• _Quoted text_:
================

User Agents are expected to support this property on all media, including non-visual ones.

The contain property allows an author to indicate that an element and its contents are, as much as possible, independent of the rest of the document tree. This allows user agents to utilize much stronger optimizations when rendering a page using contain properly, and allows authors to be confident that their page won’t accidentally fall into a slow code path due to an innocuous change.

none
This value indicates that the property has no effect. The element renders as normal, with no containment effects applied.
strict
This value turns on all forms of containment except style containment for the element. In other words, it behaves the same as contain: size layout paint;.
content
This value turns on all forms of containment except size containment and style containment for the element. In other words, it behaves the same as contain: layout paint;.

Note: contain: content is reasonably "safe" to apply widely; its effects are fairly minor in practice, and most content won’t run afoul of its restrictions. However, because it doesn’t apply size containment, the element can still respond to the size of its contents, which can cause layout-invalidation to percolate further up the tree than desired. Use contain: strict or contain: strict style when possible, to gain as much containment as you can.

size
The value turns on size containment for the element. This ensures that the containing box can be laid out without needing to examine its descendants.
layout
This value turns on layout containment for the element. This ensures that the containing box is totally opaque for layout purposes; nothing outside can affect its internal layout, and vice versa.
style
This value turns on style containment for the element. This ensures that, for properties which can have effects on more than just an element and its descendants, those effects don’t escape the element.

================

• _Data lines_:
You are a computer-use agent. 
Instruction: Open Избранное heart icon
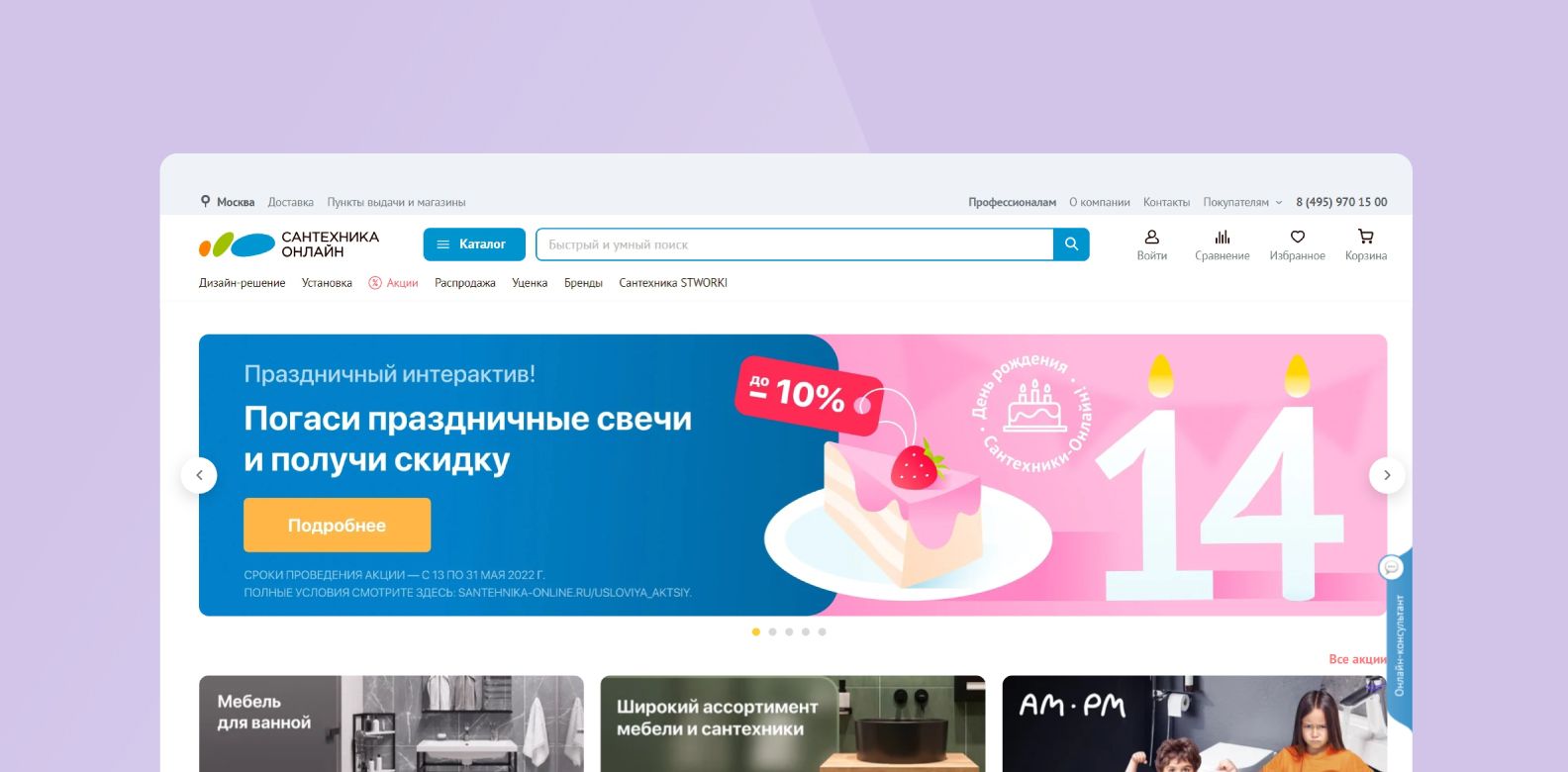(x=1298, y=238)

================

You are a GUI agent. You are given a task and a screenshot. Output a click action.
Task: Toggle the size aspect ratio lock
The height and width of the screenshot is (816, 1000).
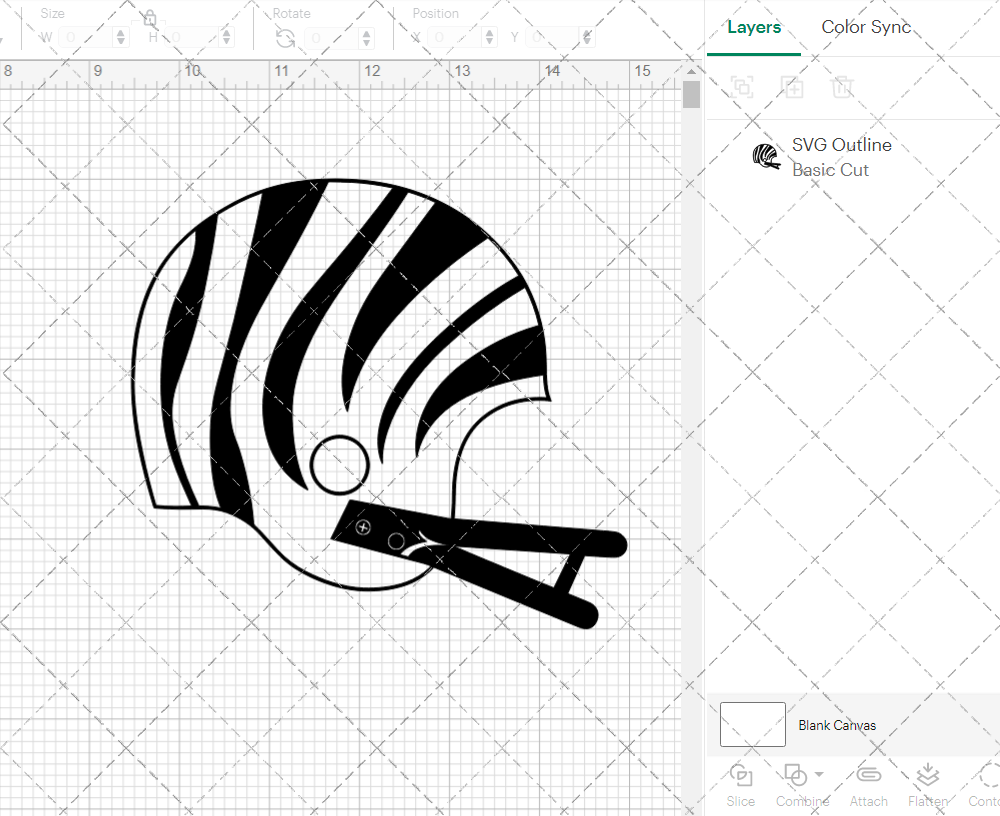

================

• _Set tasks_:
1. Identify every value of the contain property that the passage on the contain property describes under its own heading.
2. Print, without any changes, the part of the passage on the contain property that opens with the words containing "The contain property" and closes with "containment effects applied.".
3. Proceed with the passage on the contain property from the point at which it stops.

• _Exercise responses_:
1. none, strict, content, size, layout, style

2.
The contain property allows an author to indicate that an element and its contents are, as much as possible, independent of the rest of the document tree. This allows user agents to utilize much stronger optimizations when rendering a page using contain properly, and allows authors to be confident that their page won’t accidentally fall into a slow code path due to an innocuous change.

none
This value indicates that the property has no effect. The element renders as normal, with no containment effects applied.

3.
Note: This value is at-risk.

paint
This value turns on paint containment for the element. This ensures that the descendants of the containing box don’t display outside its bounds, so if an element is off-screen or otherwise not visible, its descendants are also guaranteed to be not visible.

This property generally applies to all elements (including CSS Pseudo-Elements 4 §4.1 Generated Content Pseudo-elements: ::before and ::after), although some types of containment have no effect on some elements, as detailed in § 3 Types of Containment. In addition, in the case of [SVG2], the contain property only applies to svg elements that have an associated CSS layout box.

contain is useful when used widely on a page, particularly when a page contains a lot of "widgets" which are all independent.

For example, assume a micropost social network had markup something like this:

<body>
  <aside>...</aside>
  <section>
    <h2>Messages</h2>
    <article>
      Lol, check out this dog: images.example.com/jsK3jkl
    </article>
    <article>
      I had a ham sandwich today. #goodtimes
    </article>
    <article>
      I have political opinions that you need to hear!
    </article></section>
</body>

There are probably a lot of messages displayed on the site, but each is independent and won’t affect anything else on the site. As such, each can be marked with contain: content to communicate this to the user agent, so it can optimize the page and skip a lot of computation for messages that are off-screen. If the size of each message is known ahead of time, contain: strict can be applied to communicate further restrictions.

3. Types of Containment

There are several varieties of containment that an element can be subject to, restricting the effects that its descendants can have on the rest of the page in various ways. Containment enables much more powerful optimizations by user agents, and helps authors compose their page out of functional units, as it limits how widely a given change can affect a document.

Specification authors introducing new properties or mechanisms need to consider whether and how the various types of containment affect what they are introducing, and include in their specification any effect not described here.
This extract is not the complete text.